* Stored records

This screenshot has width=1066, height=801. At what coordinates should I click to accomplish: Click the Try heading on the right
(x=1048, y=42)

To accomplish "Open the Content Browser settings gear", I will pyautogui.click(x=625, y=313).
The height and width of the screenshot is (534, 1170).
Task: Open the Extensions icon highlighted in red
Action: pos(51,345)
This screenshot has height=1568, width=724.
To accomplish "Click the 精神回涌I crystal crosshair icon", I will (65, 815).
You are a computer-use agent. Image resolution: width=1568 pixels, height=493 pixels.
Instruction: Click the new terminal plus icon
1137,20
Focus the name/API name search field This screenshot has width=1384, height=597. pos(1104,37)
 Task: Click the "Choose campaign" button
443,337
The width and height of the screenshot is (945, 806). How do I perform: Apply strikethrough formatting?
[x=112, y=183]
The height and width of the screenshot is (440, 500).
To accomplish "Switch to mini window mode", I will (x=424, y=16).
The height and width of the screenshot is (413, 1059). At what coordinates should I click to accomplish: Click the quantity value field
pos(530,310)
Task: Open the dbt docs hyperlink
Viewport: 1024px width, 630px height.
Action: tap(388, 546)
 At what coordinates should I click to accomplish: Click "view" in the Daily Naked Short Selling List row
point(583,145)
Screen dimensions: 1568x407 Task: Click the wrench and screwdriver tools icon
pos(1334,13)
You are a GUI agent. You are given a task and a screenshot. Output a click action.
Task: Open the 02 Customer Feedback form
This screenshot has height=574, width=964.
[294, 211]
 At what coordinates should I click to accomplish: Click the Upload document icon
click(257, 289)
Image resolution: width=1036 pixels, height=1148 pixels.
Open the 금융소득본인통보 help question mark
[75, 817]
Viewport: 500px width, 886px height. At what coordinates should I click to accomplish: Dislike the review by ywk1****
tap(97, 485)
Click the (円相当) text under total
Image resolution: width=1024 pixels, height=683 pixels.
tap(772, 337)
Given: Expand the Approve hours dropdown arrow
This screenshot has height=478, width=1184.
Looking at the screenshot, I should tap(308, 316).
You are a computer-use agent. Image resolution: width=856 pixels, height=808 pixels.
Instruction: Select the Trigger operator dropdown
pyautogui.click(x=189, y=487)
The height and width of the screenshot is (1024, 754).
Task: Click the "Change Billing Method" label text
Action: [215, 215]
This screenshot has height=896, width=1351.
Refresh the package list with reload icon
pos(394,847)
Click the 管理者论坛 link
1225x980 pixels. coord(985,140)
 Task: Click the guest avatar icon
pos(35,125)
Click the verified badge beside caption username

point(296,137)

* Task prompt
How many lines in these entries contain the string "computer"? State the number and nothing more.

* Task result
2